Can adopt gas chromatography determination to extract the content of short-link alcohol fatty acid ester in the product.Concrete analytical procedure is: accurately takes by weighing 0.1g and extracts product, be dissolved in the normal hexane, add mark in the tridecylic acid methyl esters, and fixed dissolving to 10mL.Adopt the analysis of GC9800 gas chromatograph, equipment FFAP 25m * 0.25mm * 0.25 μ m quartz capillary chromatographic column, FID detects, and high pure nitrogen is carrier gas.200 ℃ of vaporizer temperature, 180 ℃ of column temperatures, 220 ℃ of detector temperatures, sample size 0.5 μ L is according to the short-link alcohol fatty acid ester peak area quantification.
Difference according to total lipid content and short-link alcohol fatty acid ester content can be obtained content of triglyceride.

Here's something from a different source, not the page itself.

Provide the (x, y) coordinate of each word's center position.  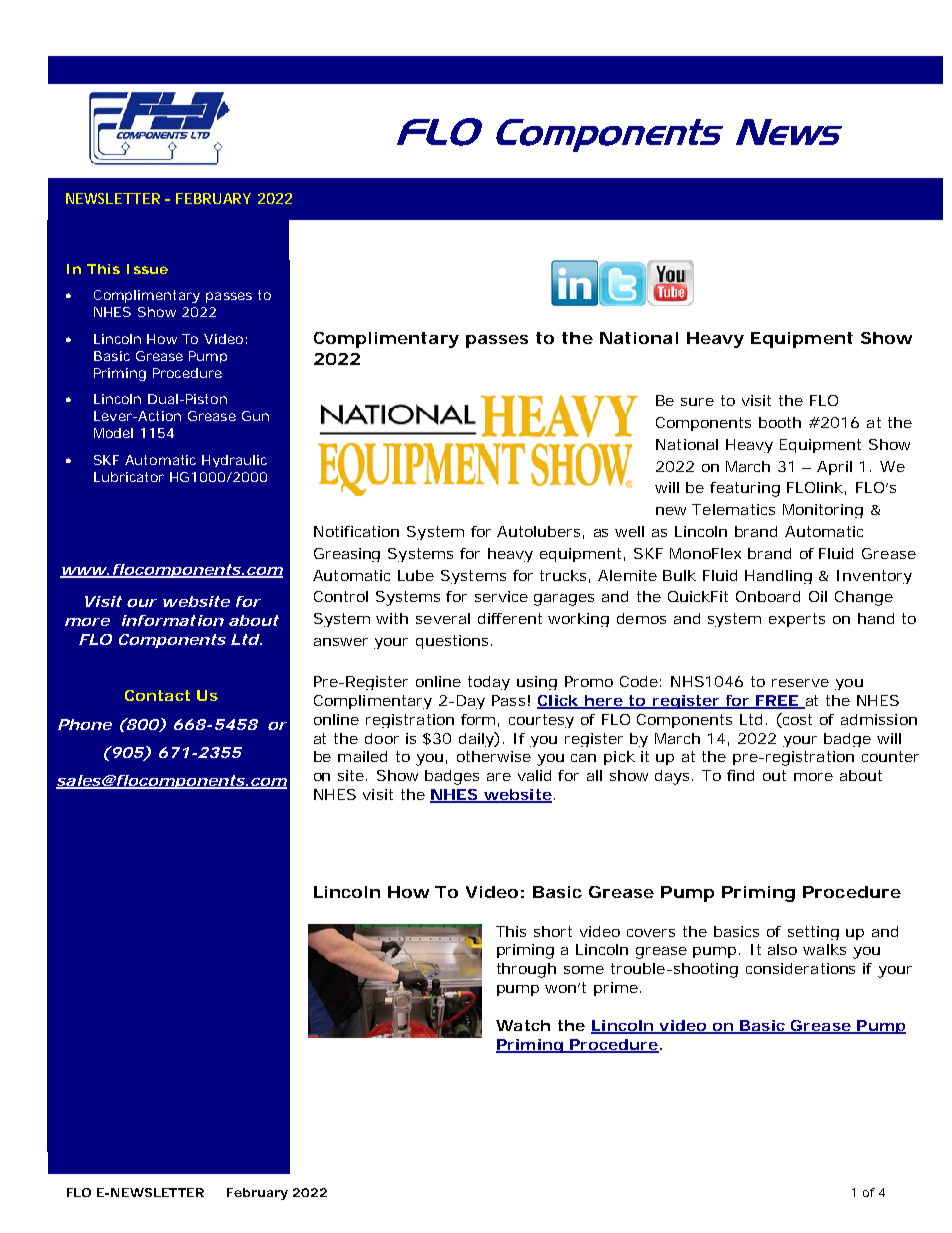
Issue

Grease separation method example
Available following method is separated grease and short-link alcohol fatty acid ester: under prepared mixture 5mmHg residual voltage, be heated to 220-240 ℃, with the evaporation short-link alcohol fatty acid ester, after condensation, can obtain the short-link alcohol fatty acid ester product; Do not flash to and be divided into triglyceride products.

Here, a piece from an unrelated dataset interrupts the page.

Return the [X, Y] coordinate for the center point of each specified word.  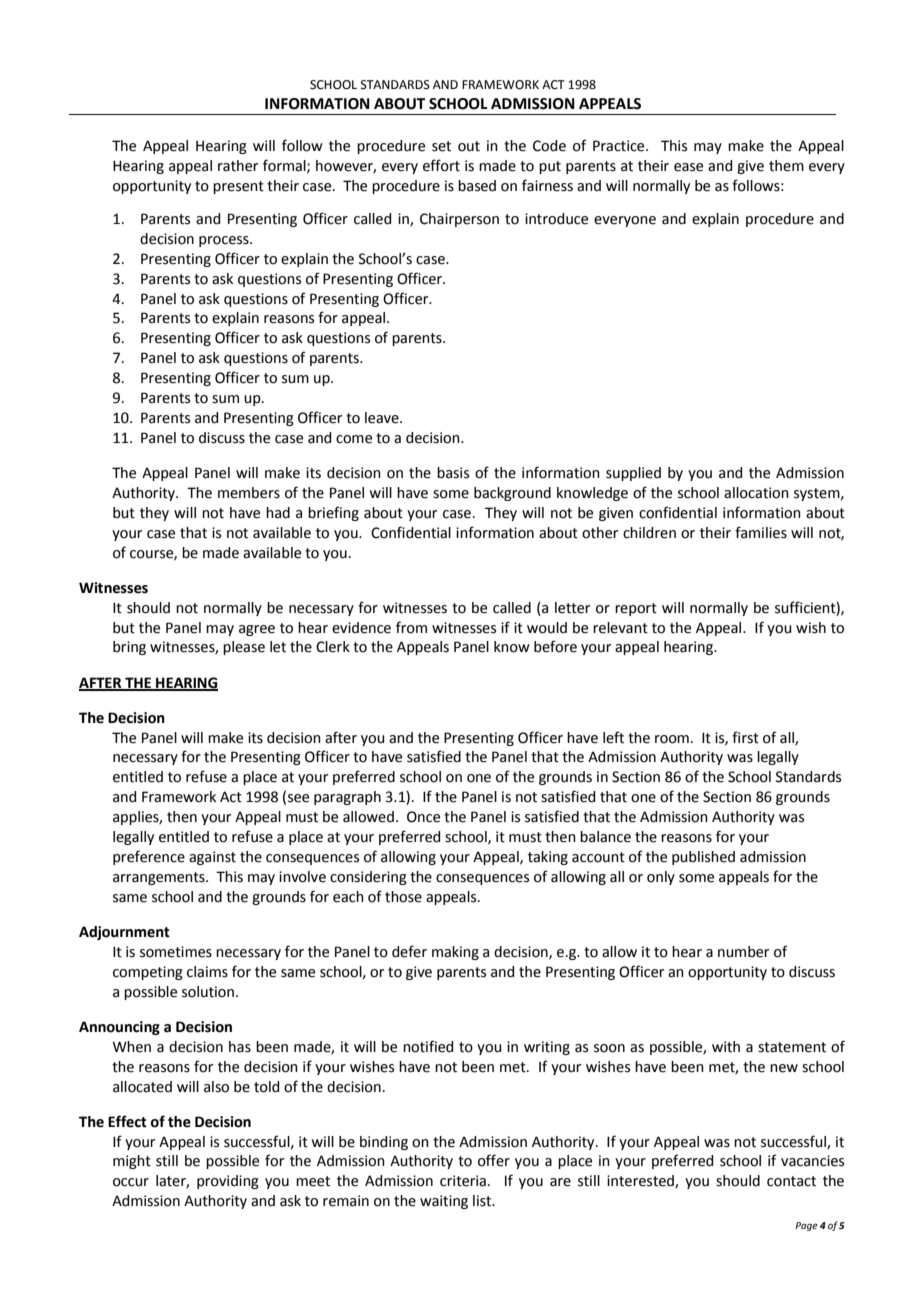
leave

Also can adopt following reaction separation method to separate grease and short-link alcohol fatty acid ester: in prepared mixture, to augment isopyknic corresponding short chain alcohol; The NaOH catalyzer of adding 0.1%; At 60 ℃ of following stirring reaction 2h; Can the grease in the mixture be converted into short-link alcohol fatty acid ester, again obtain fatty acid short chain alcohol product after reclaiming solvent and washing and drying.
Embodiment 1:
Vacuum filtration is collected the Mortierella isabellina Mortierella isabellina CGMCC3.3410 mycelium in the liquid nutrient medium, through analyzing this mycelium water cut 63% (mass percent), dried bacterium oleaginousness 56% (mass percent).It is 2.45GHz with the frequency that this mycelium is placed microwave oven, and intensity is the microwave treatment 130s of 200W/g wet thallus.Then, drop in the short chain alcohol treatment reactor, add the methanol solution that contains 0.5mol/L KOH, make solid-to-liquid ratio reach 1: 5 (w/v),, the reaction solution vacuum filtration is obtained filtrating at 64 ℃ of following stirring reaction 180min.Suction filtration gained bacterium slag is heated to 80 ℃ reclaims the short chain alcohol solvent, and to analyze its resid amount be 0.3% (mass percent) with evaporation.Suction filtration institute obtain filtrate is placed 50 ℃; Evaporating solvent under the residual voltage of 60mmHg; Gained do not evaporate liquid phase with the clear water of 15% (volume percent) washing 3 times to washings pH<7; The residue oil phase is at 95 ℃, and vacuum-drying 1h gets the mixture of microbial oil and methyl ester derivation thereof under the 60mmHg residual voltage, and calculating efficiency of pcr product is 99%.Record by above-mentioned analytical procedure that the weight ratio of grease and fatty acid methyl ester is 1: 20 in this mixture.
Comparative Examples 1:
Vacuum filtration is collected the Mortierella isabellina Mortierella isabellina CGMCC3.3410 mycelium in the liquid nutrient medium, through analyzing this mycelium water cut 63% (mass percent), dried bacterium oleaginousness 56% (mass percent).Place vacuum drier at 70 ℃ this mycelium, vacuum-drying 5h under the 10mmHg residual voltage makes the thalline water cut reach 8.6% (mass percent).Place extractor to soak extraction 3h down at 45 ℃ with fresh normal hexane; Solid-to-liquid ratio 1: 5 (w/v) adopts this condition extraction 3 to take turns, and pressure filtration separates solvent phase and solid phase (bacterium slag); Merge solvent phase and evaporate recovery normal hexane solvent down, thereby obtain microbial oil at 120 ℃.Gained bacterium slag in 80 ℃ down evaporation reclaim solvents, and to analyze its resid amount be 2% (mass percent).This process microbial oil yield is 91%.
Comparative Examples 2:
Vacuum filtration is collected the Mortierella isabellina Mortierella isabellina CGMCC3.3410 mycelium in the liquid nutrient medium, through analyzing this mycelium water cut 63% (mass percent), dried bacterium oleaginousness 56% (mass percent).It is 2.45GHz with the frequency that this mycelium is placed microwave oven, and intensity is the microwave treatment 130s of 200W/g wet thallus.Place extractor to soak extraction 1h down at 45 ℃ with fresh normal hexane; Solid-to-liquid ratio 1: 5 (w/v) adopts this condition extraction 3 to take turns, and pressure filtration separates solvent phase and solid phase (bacterium slag); Merge solvent phase and evaporate recovery normal hexane solvent down, thereby obtain microbial oil at 120 ℃.Gained bacterium slag in 80 ℃ down evaporation reclaim solvents, and to analyze its resid amount be 1% (mass percent).This process microbial oil yield is 95%.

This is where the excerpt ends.